Depuis le début du mois de février, le siège de l’Union Africaine connaît une activité intense en préparation du sommet des chefs d’État, au cours duquel sera élu le nouveau président de la Commission de l’Union pour un mandat de quatre ans. Cette élection désignera le successeur du Tchadien Moussa Faki Mahamat, qui a occupé cette fonction pendant huit ans.

Le siège de l’Union, situé dans un imposant bâtiment offert par la République populaire de Chine en 2012, est équipé en bureautique et tout le matériel électronique moderne. Cependant, ces installations “intelligentes” ont rapidement été délaissées après la découverte qu’elles partageaient quotidiennement des données sensibles avec Pékin.
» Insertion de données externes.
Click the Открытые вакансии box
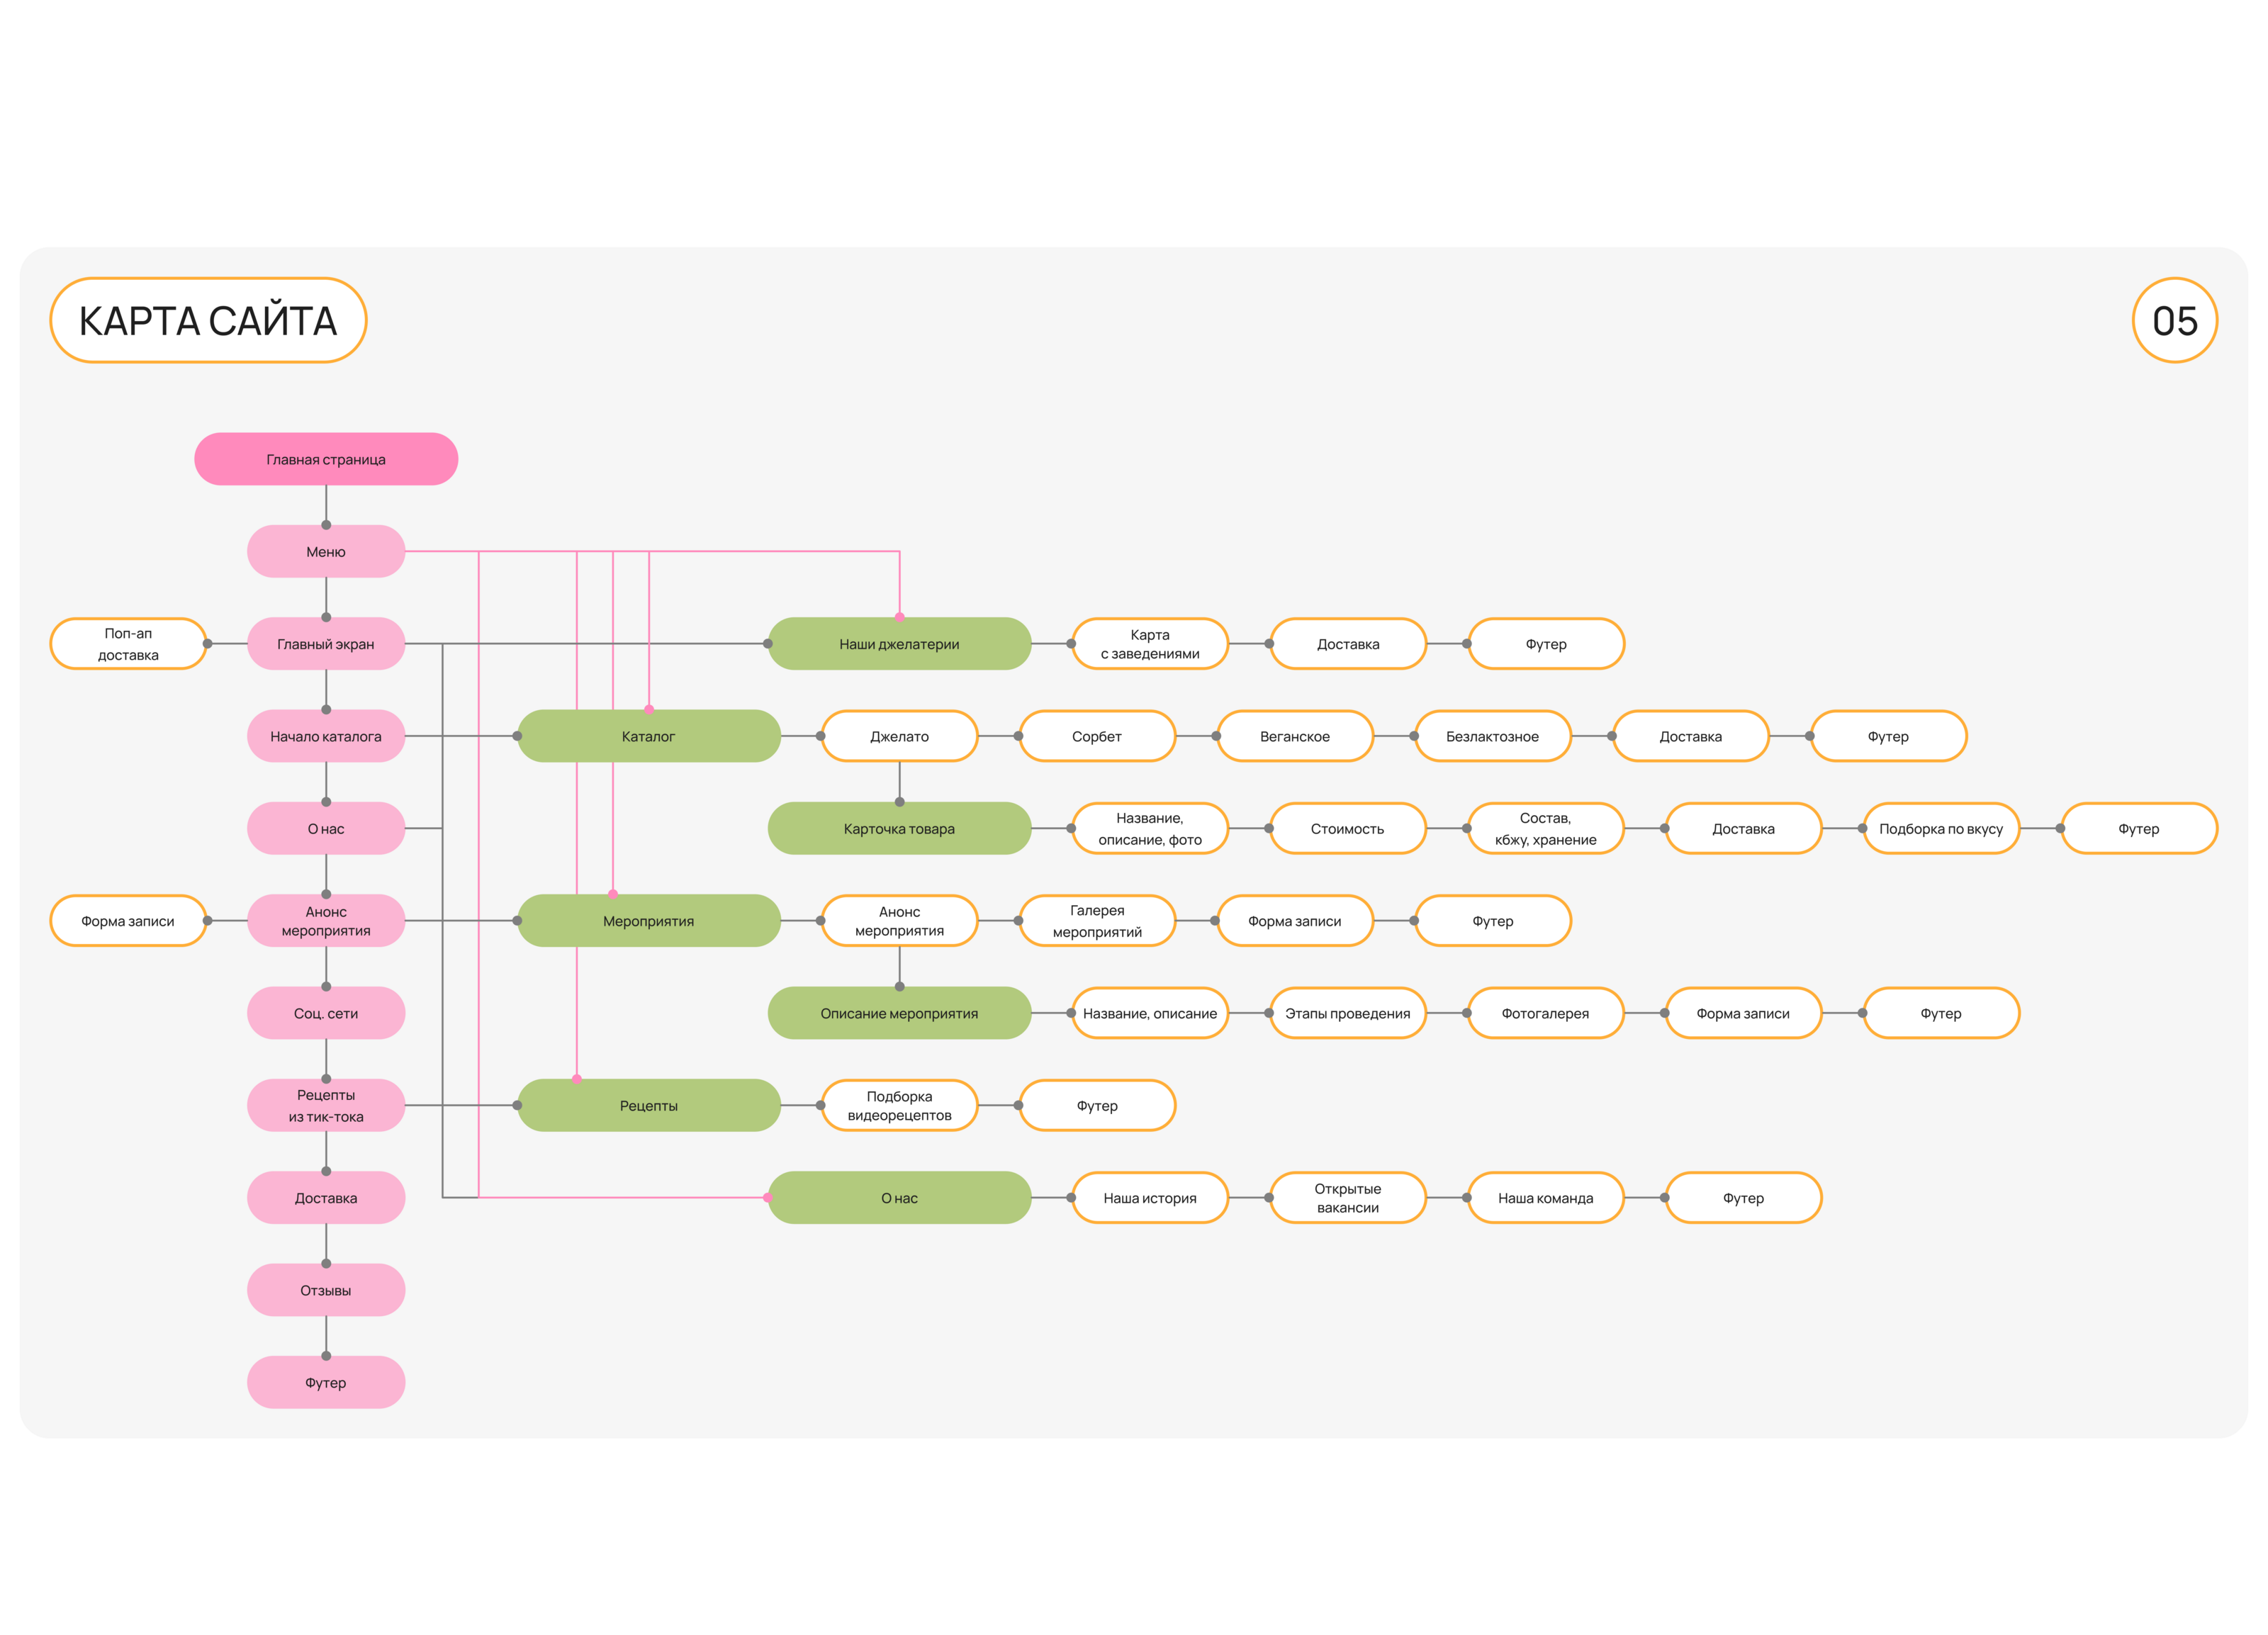 click(x=1347, y=1198)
Le 13 décembre 2024, un débat intitulé Amjadala Africa en swahili s’est tenu au siège de l’Union et a été diffusé en direct sur plusieurs chaînes africaines. Ce débat a permis aux trois candidats en lice de présenter leurs visions, programmes et plans d’action pour les années à venir.

Élections 2025

Bien que le futur président de la Commission doit provenir de l’Afrique de l’Est, conformément au principe de rotation régionale, la compétition se resserre essentiellement entre deux candidats. Le premier, Raila Odinga, ancien Premier ministre du Kenya, est une figure politique de premier plan. L’Algérie semble avoir encouragé Nairobi à soumettre sa candidature et s’emploie activement à mobiliser des soutiens en sa faveur.
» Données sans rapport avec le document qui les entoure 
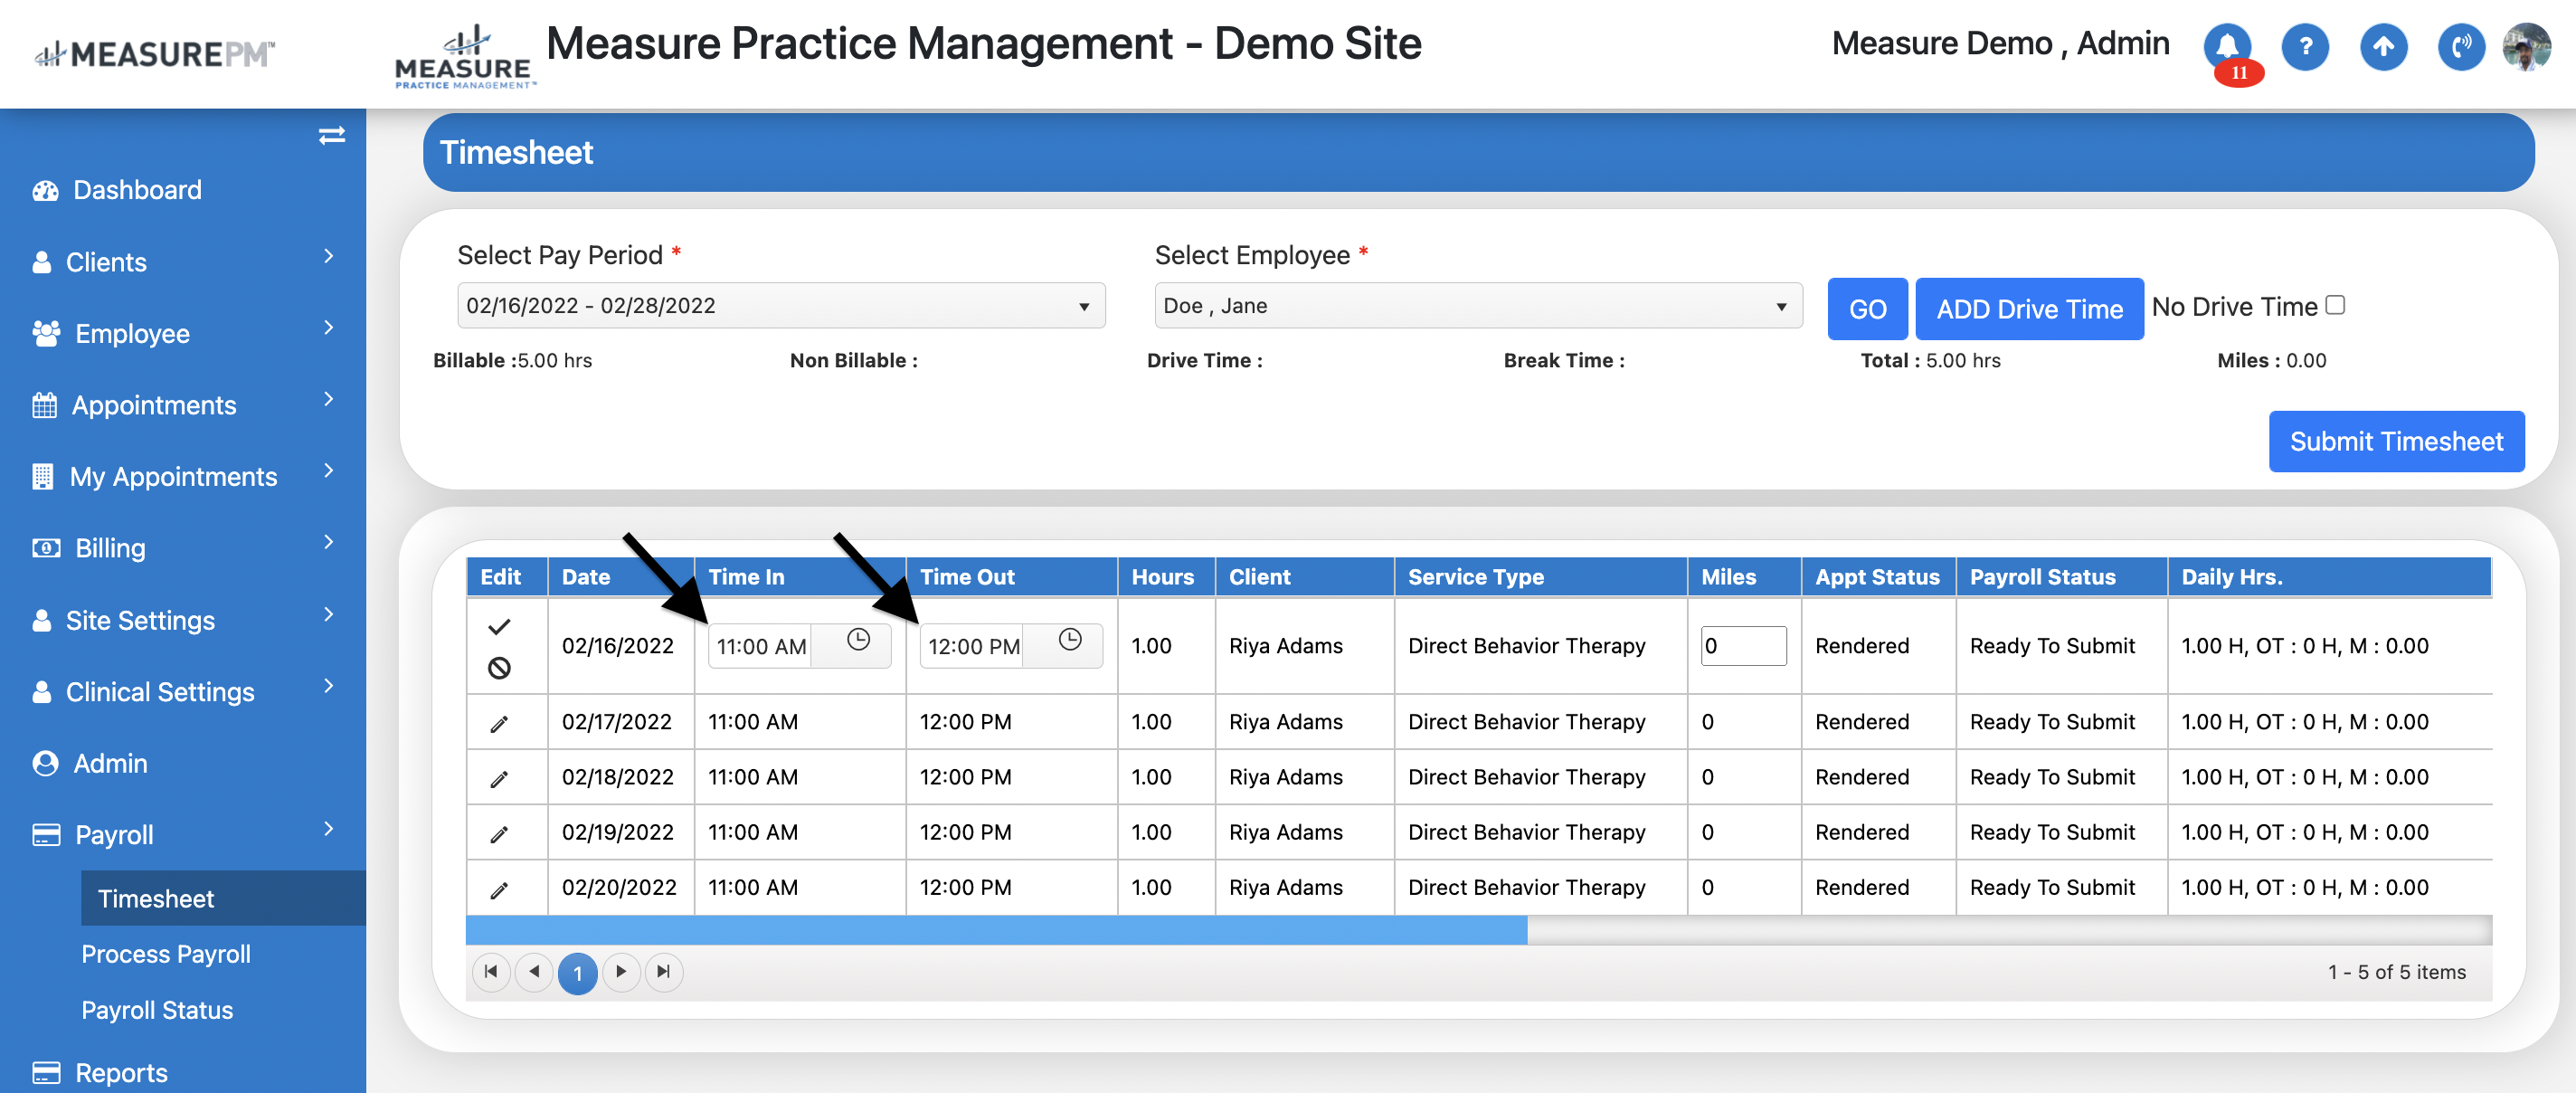Image resolution: width=2576 pixels, height=1093 pixels.
Task: Click the help question mark icon
Action: click(2305, 46)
Toutefois, plusieurs dirigeants africains estiment que cette candidature relève davantage d’une tentative de résoudre une crise politique interne au Kenya, Odinga étant le chef de l’opposition et une source de tension pour le président actuel. De plus, son âge avancé de 79 ans contraste avec la jeunesse dominante de la population africaine.

Le second candidat est Mahmoud Ali Youssouf, ministre des Affaires étrangères de Djibouti. Fort de sa vaste expérience dans la gestion des négociations africaines, il bénéficie d’un soutien important. Il est perçu comme un pont entre les sphères francophone, anglophone et arabophone du continent. Cependant, la suspension de cinq États membres en raison de leurs crises politiques, les privant ainsi de droit de vote, pourrait perturber les équilibres et influencer le résultat en sa faveur ou à son détriment.
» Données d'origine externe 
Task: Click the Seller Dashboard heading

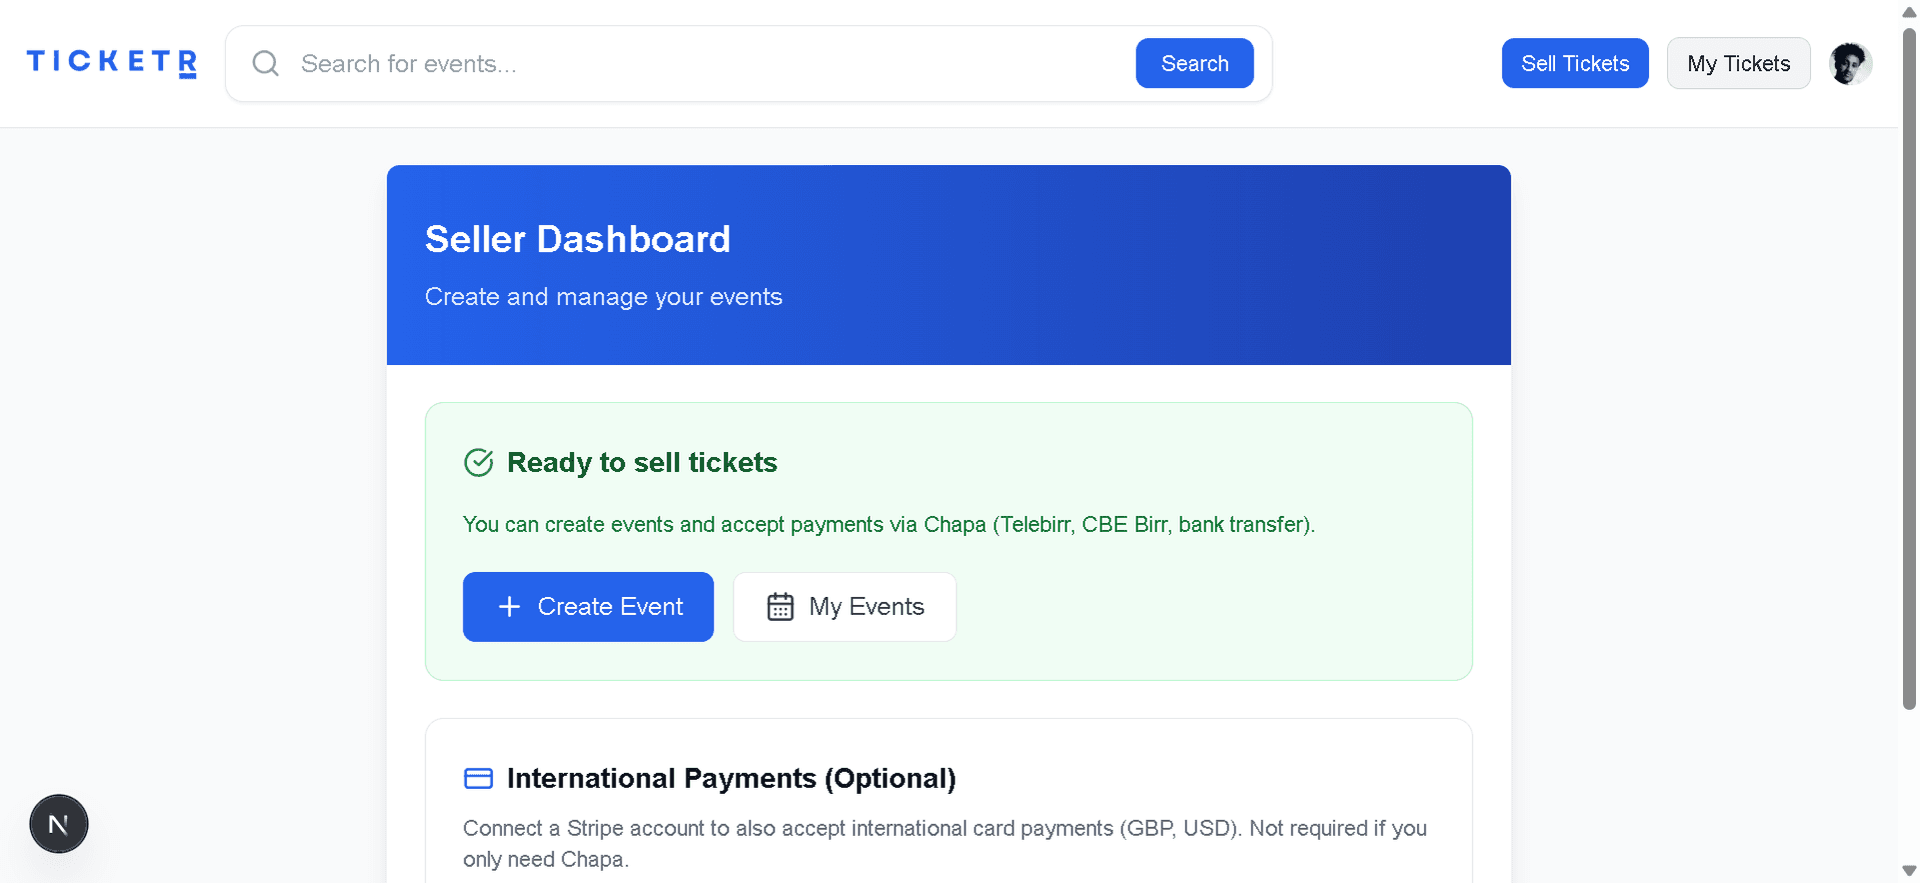Action: click(577, 240)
Lors de cette 37e session de l’Union Africaine, le poste de vice-président de la Commission sera également en jeu. Le Maroc a présenté la candidature de Latifa Akherbach, tandis que l’Algérie a proposé son actuelle ambassadrice en Éthiopie. Ce processus électoral s’inscrit dans le cadre d’une réforme institutionnelle initiée en 2016 sous la direction du président rwandais Paul Kagame, visant à rendre l’Union plus indépendante et efficace. L’accent a été mis sur le renforcement des structures décisionnelles et la définition de priorités claires.

Le « cheveu dans la soupe »

Cependant, beaucoup espèrent que ce processus de réforme conduira à corriger une erreur historique commise par l’Organisation de l’Unité Africaine (OUA) durant la guerre froide : l’admission d’un “État fantôme” sans territoire, ni population, ni souveraineté. Cette décision a contribué à affaiblir l’organisation, la rendant l’une des moins influentes sur la scène régionale et internationale. Aujourd’hui, l’Afrique dispose d’opportunités immenses : un marché émergent, des ressources humaines qualifiées et une position géostratégique clé.

Cette dynamique se reflète dans la multiplication des sommets économiques où le continent occupe une place centrale :

  • Sommet Union Européenne – Afrique;
  • Sommet Chine – Afrique (FOCAC);
  • Sommet Turquie – Afrique;
  • Sommet Japon – Afrique (TICAD);
  • Sommet Russie – Afrique;
  • Sommet Inde – Afrique;
  • Sommet États-Unis – Afrique;
  • Sommet Brésil – Afrique.

L’appel de Tanger

Face à ces enjeux, des responsables et sages africains ont lancé “l’Appel de Tanger”, exhortant à finaliser les réformes de l’Union Africaine. Cet appel souligne que ces réformes resteront incomplètes tant que l’entité fictive mentionnée ne quittera pas l’organisation. Ce départ est présenté comme un impératif institutionnel, juridique et politique, documenté dans un livre blanc. L’expulsion de ce “pseudo-État” n’est plus perçue comme une simple option, mais comme une nécessité vitale pour garantir l’avenir du continent.

Une Union Africaine forte signifierait une capacité accrue à négocier avec les puissances mondiales, à renforcer l’intégration régionale, et à assurer la paix et la stabilité internes. Reste à savoir si la nouvelle direction saura mesurer l’ampleur de ces défis et accélérer la correction de cette erreur historique. Transformer l’Union Africaine en une force unificatrice, capable de défendre les intérêts du continent, est une urgence qui ne saurait attendre.